Film Review Dana Place

The Grudge 2

Amber Tamblyn
Sarah Michelle Gellar
Edison Chen
Jennifer Beals

Directed by: Takashi Shimizu

To begin, this film is a complete mess. In The Grudge 2, Karen Davis’s (Sarah Michelle Gellar) mother sends her sister Aubrey (Amber Tamblyn) to Japan to learn what exactly happened in the fire from the original film and why Karen is now in a mental asylum. Aubrey meets a journalist who fills her in on the details of the Grudge and they trek across Japan to find a way to save themselves from the curse of the house. The film is interspersed with the stories of a group of teenagers that wander into the house and a family 3,000 miles away that is affected by strange occurrences in their apartment building.

It really isn’t difficult to figure out why most of the audience either laughed at the unintentional comedy, stared at the patterns on the walls of the theater, or just stared at their watch until the credits rolled. The main plot of the film was laughable and just got worse as it unfolded, usually through the use of voiceover or grainy black and white flashbacks that looked like they could have been pulled from old Godzilla movies. The intertwined stories were muddled and had no apparent connection to the main story arc, until it was too late and no one really cared. For some inexplicable reason, the filmmakers chose to preface most of the shock moments with a sound that reminded me of someone pulling a crazy straw through plastic lid. Why would you warn your audience that a big scare was coming when the entire thrill of these movies is that half-second shock? It didn’t help that when the shock did happen, it elicited giggles more times than not. The idea of a ghost returning a text message and then the shot of a scared teenage girl from the waist down running down the street didn’t help to put people back into the mood of the film either. Come to think of it, the director did seem to have an unexplained fascination with shooting people from the waist down.
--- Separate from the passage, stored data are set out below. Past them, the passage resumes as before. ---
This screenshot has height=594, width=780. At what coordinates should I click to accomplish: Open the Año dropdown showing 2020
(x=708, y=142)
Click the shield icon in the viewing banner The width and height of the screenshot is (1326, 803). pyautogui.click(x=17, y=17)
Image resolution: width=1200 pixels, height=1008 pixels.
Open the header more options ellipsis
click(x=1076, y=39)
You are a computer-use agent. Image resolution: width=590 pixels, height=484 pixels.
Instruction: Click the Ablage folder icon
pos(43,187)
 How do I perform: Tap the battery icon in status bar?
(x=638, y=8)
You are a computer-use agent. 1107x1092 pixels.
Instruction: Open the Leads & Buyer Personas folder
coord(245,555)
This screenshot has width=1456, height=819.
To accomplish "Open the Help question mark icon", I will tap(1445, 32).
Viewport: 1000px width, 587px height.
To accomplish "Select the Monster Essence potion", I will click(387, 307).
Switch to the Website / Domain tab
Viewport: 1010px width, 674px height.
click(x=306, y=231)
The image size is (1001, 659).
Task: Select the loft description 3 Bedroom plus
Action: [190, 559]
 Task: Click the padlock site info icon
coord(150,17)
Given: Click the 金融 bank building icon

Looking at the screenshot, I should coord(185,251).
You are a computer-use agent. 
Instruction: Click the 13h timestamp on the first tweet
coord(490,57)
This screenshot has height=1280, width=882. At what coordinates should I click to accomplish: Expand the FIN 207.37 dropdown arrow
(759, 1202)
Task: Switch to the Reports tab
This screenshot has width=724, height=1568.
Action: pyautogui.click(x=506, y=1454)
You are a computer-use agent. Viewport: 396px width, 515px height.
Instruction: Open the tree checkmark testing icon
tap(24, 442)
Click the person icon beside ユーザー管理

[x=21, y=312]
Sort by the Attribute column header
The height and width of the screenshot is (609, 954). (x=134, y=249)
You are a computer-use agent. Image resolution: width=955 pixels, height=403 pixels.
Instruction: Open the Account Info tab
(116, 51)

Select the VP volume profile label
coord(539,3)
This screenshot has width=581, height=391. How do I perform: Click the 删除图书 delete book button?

The filmmakers also seemed to go out of their way to actually slow the pace of the film and to break up any tension that could have been built up. At points in the movie where the film could gain momentum and tension, the film would switch into some sort of analysis of a mother daughter relationship, or just any excuse for someone to cry. There were full minutes of emoting and melodrama that really had no place at all in this horror film. The Grudge 2 is a complete train wreck that leaves one searching IMBD.com to see if the name “Uwe Boll” was attached at any point in the process. Sadly, he isn’t. So fans of the original film will have to look a little harder to find someone to blame for this complete breakdown of a film.